US GPD Fueled by Debt

In what should hardly come as a surprise, US third-quarter GDP has once again been revised downward from the initial projection of 3.5% annual growth. The figure was initially revised downward to 2.8%, and now it has been further revised down to 2.2%.

That means the government overestimated the nation's third-quarter economic performance by 37%, a rather large error.

GDP numbers are often revised, seemingly at will, allowing the government to control the message and spin the story. After six consecutive quarters of negative GDP, the government was desperate to create some good news. As it turns out, that news was too good to be true.

Our meager third-quarter growth was largely the result of further government spending, not private sector spending. Auto purchases were in fact undergirded by government support.

Under the latest revision, the government's Cash for Clunkers program now accounts for 66% of the remaining GDP "growth," up from 47% in the initial report. This is an error of $185 billion, which is larger than the $152 billion Bush stimulus package of 2008.

The reality is that this 2.2% growth was fueled by even further government debt, as well as consumer debt. The latter is exactly what got us into this economic malaise in the first place, and the average US household is still overburdened and saddled with debt.

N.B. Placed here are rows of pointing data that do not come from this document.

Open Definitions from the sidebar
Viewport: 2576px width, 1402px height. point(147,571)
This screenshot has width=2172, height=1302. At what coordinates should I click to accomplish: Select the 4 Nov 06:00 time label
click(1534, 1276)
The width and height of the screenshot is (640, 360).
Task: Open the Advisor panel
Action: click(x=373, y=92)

According to data released in July by the Federal Reserve Board, revolving consumer debt in the United States totals about $928 billion.

Federal Reserve surveys suggest that about 75% of households have at least one credit card and 25% have none. If we count only those households that report actually having one or more credit cards, the average household credit card debt is $10,482.

However, the Federal Reserve puts total household debt, including mortgage debt, at about $13.7 trillion, or 125% of annual after-tax income, a burden that many economists believe will take several years to pare down to what is viewed as a more sustainable level of 100%.

When one considers that consumer spending makes up more than two-thirds of the U.S. economy, and about one-fifth of the global economy, you realize it won't be able to play a leading role in any recovery. Seventeen percent of US workers are either unemployed or under-employed.

The federal government has jumped into the breach to try to make up for the resulting decline in consumer spending. But that is only increasing an already whopping federal debt.

U.S. government debt has reached 85% of annual economic output and is showing no signs of slowing; the White House estimates that the government will have to borrow about $3.5 trillion more over the next three years. On top of that, it has to service all that debt – in addition to current debt – with interest.

Paying down this enormous national debt will eventually require Americans to pay more taxes. That will only hamper consumer spending even further. Consumers will ultimately feel the combined burdens of private and public debt because we all owe a share of the national debt.

A 1998 Congressional Joint Economic Committee study concluded the optimal size of government to maximize economic growth was about 18% of gross domestic product.

However, in May, Business Week reported that, even before this year's unprecedented debt and spending, all levels of government in the U.S. controlled 37% of GDP. Recent federal spending will drive up government’s share to more than 40%.

Our entire economic system is based on perpetual growth. However, there is no real growth; there is only more debt.